= An account of Nepenthes in New Guinea =

1991 article by Matthew Jebb

Front cover of the March 1991 issue of Science in New Guinea

"An account of Nepenthes in New Guinea" is a monograph by Matthew Jebb on the tropical pitcher plants of New Guinea. It was published in the March 1991 issue of Science in New Guinea, a journal of the University of Papua New Guinea. It remains the only major monograph devoted to the tropical pitcher plants of the island.

==Background==
The monograph was the result of work carried out by Jebb during an extended stay at the Christensen Research Institute in Papua New Guinea. It was preceded by a brief account of New Guinea Nepenthes published in the 1989 book The Carnivorous Plants.

==Content==
Jebb provided a species key and descriptions of 11 taxa: N. ampullaria, N. insignis, N. klossii, N. maxima, N. mirabilis, N. neoguineensis, N. paniculata, N. papuana, N. treubiana, N. vieillardii (confused with N. lamii; now known to be endemic to New Caledonia), and one undescribed species (later described as N. danseri).

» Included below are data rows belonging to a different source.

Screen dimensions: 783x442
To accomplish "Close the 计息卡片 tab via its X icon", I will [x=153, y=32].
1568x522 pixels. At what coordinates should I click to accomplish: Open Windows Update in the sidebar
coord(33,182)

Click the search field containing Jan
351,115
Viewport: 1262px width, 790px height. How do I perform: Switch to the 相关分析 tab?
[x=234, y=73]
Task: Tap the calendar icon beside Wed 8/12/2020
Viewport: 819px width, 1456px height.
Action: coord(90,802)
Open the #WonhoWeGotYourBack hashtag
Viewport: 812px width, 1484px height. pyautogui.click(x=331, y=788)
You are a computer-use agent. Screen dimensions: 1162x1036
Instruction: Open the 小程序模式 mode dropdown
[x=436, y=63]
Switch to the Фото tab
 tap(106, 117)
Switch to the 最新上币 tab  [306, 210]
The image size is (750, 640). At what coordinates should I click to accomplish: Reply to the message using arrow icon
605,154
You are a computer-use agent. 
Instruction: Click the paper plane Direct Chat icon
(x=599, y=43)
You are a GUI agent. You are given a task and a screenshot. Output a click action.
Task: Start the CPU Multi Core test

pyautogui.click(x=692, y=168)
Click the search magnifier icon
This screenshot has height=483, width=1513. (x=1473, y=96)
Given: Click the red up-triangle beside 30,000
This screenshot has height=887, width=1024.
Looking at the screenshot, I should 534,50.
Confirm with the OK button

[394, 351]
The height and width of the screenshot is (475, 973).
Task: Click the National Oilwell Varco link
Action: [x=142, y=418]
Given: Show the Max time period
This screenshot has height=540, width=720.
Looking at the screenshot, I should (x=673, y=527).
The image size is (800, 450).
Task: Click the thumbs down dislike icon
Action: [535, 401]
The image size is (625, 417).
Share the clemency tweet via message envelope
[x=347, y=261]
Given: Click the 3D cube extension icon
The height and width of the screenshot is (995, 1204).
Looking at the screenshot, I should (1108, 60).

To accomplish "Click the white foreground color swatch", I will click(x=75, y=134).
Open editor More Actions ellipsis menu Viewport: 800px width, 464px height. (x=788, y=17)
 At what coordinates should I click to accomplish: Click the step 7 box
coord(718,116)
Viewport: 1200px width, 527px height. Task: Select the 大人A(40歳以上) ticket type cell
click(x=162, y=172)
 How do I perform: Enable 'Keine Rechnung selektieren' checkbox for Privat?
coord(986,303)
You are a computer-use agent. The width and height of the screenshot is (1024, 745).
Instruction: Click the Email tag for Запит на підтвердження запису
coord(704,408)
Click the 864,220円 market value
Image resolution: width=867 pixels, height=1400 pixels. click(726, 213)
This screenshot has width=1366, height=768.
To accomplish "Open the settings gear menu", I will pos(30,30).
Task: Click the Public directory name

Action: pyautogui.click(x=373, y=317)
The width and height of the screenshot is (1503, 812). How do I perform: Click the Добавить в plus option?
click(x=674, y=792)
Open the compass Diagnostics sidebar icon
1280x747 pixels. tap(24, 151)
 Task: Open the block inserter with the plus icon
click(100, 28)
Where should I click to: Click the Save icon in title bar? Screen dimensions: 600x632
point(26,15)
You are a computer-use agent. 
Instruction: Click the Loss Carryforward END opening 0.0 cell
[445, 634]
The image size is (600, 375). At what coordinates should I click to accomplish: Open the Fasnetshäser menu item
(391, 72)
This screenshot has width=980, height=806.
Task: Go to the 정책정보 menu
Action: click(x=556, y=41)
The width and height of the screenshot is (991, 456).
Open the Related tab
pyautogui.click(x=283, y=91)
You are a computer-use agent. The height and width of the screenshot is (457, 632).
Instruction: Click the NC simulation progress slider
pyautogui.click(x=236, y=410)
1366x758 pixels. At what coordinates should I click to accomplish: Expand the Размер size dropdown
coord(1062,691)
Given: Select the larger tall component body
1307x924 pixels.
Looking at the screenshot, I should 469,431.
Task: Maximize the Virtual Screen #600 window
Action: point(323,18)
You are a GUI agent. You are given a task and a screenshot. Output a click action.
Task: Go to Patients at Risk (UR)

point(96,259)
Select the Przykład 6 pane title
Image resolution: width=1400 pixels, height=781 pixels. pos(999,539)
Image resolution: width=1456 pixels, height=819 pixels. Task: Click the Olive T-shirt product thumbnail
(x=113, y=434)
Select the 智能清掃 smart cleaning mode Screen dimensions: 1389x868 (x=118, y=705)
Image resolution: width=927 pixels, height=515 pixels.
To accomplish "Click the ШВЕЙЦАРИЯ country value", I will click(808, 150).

In addition to its species descriptions, "An account of Nepenthes in New Guinea" includes a survey of the prey assemblage found in 52 pitchers (belonging to 20 plants) of N. mirabilis. Data is tabulated to compare the prey caught by lower and upper pitchers and to show the relationship between pitcher height and prey type.

==Reviews==
Botanist Martin Cheek reviewed the monograph in the December 1992 issue of the Carnivorous Plant Newsletter. He praised the line drawings and noted that "with this account an outstanding gap has been filled". Cheek continued:

No other regional monograph of Nepenthes is as scientific in approach or as fully illustrated.

[...] Jebb excels in elaborating the architecture and predatory pattern of Nepenthes. As far as I am aware, he is the first to link the onset of 'upper' pitcher production with the initiation of flowering.

[...] Little detracts from this account. Very few typo's came to light [...].

Discussing the section on prey assemblage, Cheek wrote that "[f]or perhaps the first time then, the hard facts are provided on predatory patterns in Nepenthes". Cheek concludes by writing: "Anyone interested in any aspect of Nepenthes is urged to get and read this work."